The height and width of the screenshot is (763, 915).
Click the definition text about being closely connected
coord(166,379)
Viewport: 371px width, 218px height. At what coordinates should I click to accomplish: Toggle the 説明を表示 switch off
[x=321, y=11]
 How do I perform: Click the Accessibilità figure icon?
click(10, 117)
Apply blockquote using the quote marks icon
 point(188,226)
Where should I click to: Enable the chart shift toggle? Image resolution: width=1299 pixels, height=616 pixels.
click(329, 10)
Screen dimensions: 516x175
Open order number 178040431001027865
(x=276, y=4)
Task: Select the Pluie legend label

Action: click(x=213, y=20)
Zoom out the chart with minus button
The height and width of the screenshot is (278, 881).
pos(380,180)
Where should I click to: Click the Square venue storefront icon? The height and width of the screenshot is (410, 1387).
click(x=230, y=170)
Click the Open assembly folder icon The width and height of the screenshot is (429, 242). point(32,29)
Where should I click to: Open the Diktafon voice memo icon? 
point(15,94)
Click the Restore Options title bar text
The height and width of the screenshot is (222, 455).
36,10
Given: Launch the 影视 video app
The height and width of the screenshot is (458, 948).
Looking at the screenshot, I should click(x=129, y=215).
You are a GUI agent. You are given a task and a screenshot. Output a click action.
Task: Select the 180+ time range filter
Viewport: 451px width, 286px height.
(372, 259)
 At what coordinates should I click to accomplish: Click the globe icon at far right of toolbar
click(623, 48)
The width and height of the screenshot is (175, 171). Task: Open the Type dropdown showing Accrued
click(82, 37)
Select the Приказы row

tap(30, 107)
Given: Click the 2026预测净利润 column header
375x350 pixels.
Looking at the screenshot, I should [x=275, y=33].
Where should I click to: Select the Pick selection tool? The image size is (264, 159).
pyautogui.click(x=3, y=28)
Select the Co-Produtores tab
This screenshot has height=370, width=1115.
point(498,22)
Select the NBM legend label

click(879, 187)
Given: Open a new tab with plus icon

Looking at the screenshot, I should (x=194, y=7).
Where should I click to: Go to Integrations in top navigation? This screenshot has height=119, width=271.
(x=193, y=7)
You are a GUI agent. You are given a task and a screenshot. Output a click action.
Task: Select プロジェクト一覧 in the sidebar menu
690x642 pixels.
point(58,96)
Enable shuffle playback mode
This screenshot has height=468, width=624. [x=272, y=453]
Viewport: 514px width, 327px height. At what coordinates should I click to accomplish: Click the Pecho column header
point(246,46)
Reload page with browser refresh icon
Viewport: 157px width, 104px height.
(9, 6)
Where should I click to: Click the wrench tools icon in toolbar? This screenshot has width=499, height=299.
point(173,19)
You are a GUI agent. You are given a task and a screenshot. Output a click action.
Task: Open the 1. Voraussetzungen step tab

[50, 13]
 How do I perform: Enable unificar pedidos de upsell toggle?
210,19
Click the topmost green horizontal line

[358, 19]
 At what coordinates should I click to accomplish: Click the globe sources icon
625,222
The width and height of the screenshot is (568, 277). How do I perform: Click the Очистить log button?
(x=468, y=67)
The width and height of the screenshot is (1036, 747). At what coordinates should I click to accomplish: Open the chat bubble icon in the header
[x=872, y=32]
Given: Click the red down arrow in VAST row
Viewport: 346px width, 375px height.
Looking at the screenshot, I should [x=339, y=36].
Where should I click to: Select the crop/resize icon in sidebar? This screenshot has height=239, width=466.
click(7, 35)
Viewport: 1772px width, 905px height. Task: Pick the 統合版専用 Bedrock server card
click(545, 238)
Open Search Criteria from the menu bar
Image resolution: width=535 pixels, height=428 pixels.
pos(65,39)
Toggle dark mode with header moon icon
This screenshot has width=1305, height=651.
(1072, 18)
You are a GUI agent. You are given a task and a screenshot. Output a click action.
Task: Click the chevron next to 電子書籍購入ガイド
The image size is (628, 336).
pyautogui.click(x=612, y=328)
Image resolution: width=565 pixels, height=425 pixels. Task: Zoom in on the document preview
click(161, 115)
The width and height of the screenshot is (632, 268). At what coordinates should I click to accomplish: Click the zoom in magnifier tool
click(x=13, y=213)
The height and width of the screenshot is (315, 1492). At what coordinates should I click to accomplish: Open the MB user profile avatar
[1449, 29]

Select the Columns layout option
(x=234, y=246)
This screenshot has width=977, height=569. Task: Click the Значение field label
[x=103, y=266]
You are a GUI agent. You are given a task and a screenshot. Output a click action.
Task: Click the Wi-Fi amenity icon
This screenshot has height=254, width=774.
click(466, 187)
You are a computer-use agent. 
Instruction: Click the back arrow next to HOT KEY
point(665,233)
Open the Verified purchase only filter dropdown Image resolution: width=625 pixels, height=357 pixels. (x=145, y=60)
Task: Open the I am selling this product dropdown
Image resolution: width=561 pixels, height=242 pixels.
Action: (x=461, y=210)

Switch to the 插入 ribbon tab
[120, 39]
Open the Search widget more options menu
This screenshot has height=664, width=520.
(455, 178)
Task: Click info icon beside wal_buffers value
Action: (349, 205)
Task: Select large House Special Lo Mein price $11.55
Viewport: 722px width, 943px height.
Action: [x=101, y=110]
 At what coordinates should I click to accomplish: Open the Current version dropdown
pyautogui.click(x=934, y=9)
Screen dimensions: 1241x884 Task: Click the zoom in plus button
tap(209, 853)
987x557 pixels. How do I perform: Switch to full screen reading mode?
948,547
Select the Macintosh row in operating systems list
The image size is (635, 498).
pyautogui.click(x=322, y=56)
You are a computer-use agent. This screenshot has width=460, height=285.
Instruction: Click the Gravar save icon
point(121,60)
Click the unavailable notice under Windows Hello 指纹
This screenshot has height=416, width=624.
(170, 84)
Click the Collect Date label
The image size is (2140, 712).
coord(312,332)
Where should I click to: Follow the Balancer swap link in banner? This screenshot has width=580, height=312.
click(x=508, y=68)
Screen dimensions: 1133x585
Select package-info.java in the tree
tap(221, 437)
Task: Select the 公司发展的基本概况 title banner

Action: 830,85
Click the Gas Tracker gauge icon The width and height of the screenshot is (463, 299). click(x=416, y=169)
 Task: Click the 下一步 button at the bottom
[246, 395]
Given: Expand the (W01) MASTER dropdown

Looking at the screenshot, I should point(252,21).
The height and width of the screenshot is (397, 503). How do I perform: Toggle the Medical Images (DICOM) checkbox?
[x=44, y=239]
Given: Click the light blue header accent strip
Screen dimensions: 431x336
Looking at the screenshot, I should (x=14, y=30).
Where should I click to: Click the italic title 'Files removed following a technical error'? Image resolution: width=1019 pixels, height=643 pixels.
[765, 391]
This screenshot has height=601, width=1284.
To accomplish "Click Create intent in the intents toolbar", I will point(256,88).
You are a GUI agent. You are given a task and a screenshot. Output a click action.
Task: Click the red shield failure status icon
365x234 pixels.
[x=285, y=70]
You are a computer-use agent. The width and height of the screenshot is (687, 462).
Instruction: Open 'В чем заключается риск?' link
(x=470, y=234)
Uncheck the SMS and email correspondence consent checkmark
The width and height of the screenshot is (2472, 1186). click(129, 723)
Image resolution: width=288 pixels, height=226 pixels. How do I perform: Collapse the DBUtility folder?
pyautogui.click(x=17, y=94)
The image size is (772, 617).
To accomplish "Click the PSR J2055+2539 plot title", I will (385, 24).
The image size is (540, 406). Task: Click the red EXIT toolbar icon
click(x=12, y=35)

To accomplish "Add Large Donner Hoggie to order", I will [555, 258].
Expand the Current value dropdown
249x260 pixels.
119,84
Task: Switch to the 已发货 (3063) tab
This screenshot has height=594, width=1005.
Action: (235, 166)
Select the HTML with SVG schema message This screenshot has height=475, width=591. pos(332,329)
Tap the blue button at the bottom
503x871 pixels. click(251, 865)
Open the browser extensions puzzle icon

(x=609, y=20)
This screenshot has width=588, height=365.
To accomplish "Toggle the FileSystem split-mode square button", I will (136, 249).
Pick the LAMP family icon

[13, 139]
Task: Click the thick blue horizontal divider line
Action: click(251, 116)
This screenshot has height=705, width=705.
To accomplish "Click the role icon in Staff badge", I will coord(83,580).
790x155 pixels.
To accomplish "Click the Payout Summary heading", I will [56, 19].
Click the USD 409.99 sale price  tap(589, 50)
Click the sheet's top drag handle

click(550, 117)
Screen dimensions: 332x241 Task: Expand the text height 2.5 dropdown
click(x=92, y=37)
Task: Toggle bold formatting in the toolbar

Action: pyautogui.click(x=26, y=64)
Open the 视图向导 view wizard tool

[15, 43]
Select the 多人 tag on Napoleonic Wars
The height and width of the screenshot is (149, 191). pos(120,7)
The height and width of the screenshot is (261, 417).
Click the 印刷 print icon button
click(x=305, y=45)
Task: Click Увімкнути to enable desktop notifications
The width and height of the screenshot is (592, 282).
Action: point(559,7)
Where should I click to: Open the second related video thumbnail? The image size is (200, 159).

> [ASSIGNMENT]:
Note every line of the entries in which "filter" appears, and copy it down.

> [ANSWER SECTION]:
Task: Select the 180+ time range filter
Open the Verified purchase only filter dropdown Image resolution: width=625 pixels, height=357 pixels. (x=145, y=60)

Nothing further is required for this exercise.